## PROBLEM STATEMENT
Print the material word for word from the line with "Where should I click to: Click the info" to the line with "tap(230, 90)", including both of those lines. Leave the pictures out.

## THE RECORDS
==================================================

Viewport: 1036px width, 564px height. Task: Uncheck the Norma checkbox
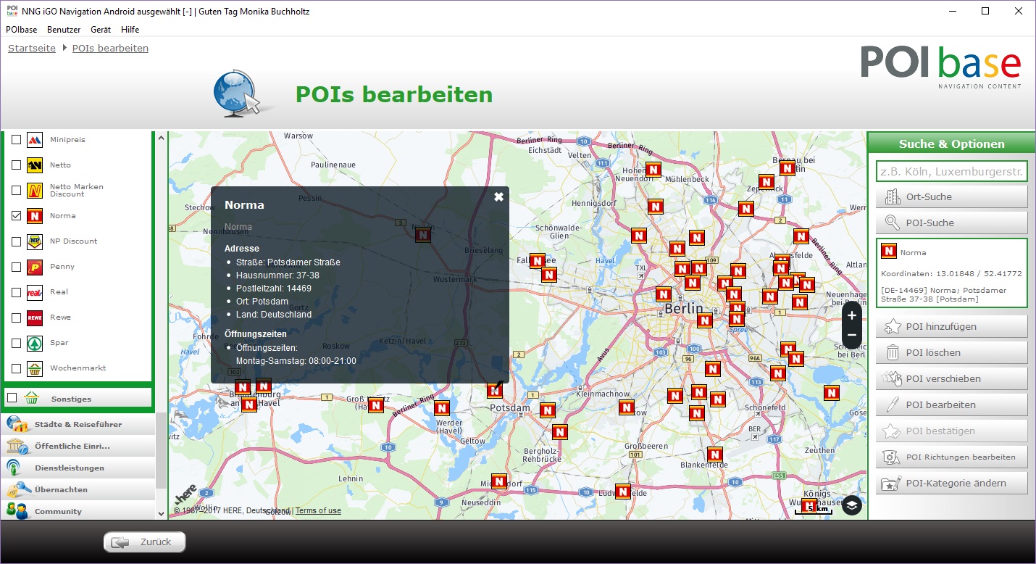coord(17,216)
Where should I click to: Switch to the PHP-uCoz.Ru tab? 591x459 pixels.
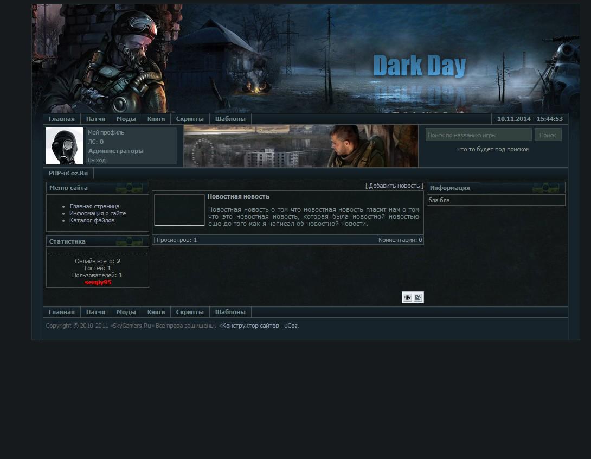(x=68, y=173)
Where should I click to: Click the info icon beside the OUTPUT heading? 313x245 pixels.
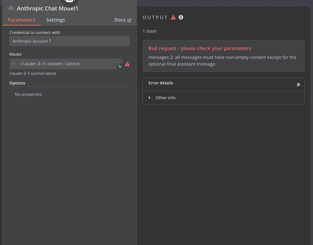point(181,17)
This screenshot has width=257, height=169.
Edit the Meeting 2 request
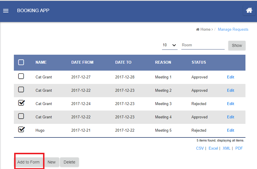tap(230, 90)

==================================================

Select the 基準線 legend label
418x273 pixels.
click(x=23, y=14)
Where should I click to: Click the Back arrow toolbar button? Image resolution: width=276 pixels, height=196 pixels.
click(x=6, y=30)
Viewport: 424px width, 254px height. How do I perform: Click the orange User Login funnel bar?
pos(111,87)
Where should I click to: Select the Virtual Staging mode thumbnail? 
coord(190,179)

==================================================

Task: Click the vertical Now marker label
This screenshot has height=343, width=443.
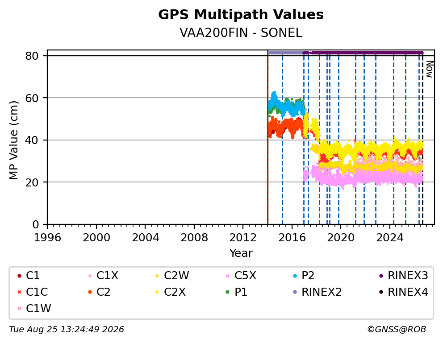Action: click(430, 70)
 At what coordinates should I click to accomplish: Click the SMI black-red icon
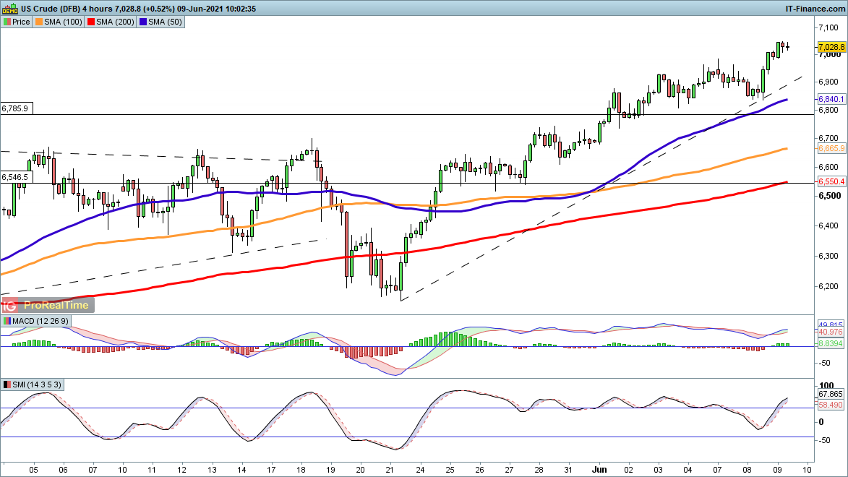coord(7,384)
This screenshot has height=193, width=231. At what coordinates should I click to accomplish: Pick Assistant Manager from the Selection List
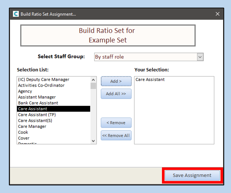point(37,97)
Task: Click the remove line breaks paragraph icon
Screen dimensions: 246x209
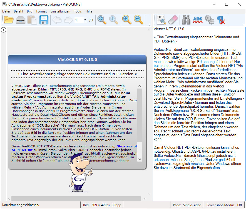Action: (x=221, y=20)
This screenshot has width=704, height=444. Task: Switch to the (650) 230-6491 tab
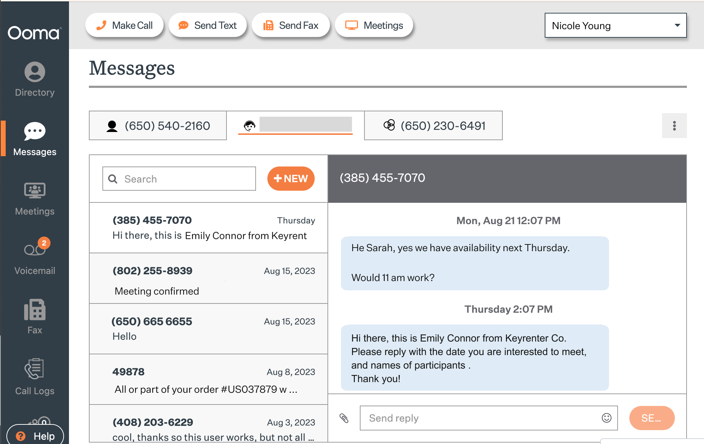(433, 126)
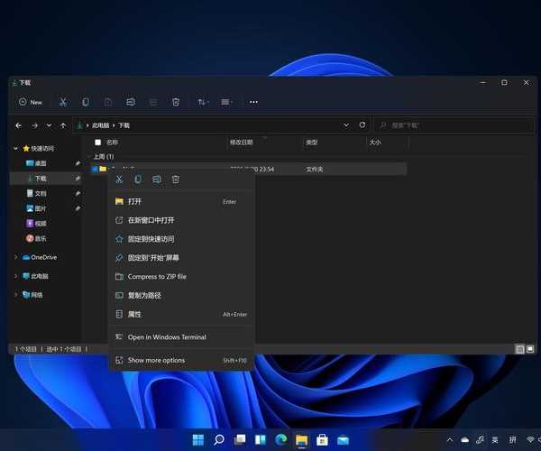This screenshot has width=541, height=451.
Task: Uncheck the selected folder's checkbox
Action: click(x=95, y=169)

==================================================

## TASK RESULT
Where should I click to: Click the info icon beside the OUTPUT heading? 313x245 pixels.
point(181,17)
This screenshot has width=257, height=169.
Edit the Meeting 2 request
tap(230, 90)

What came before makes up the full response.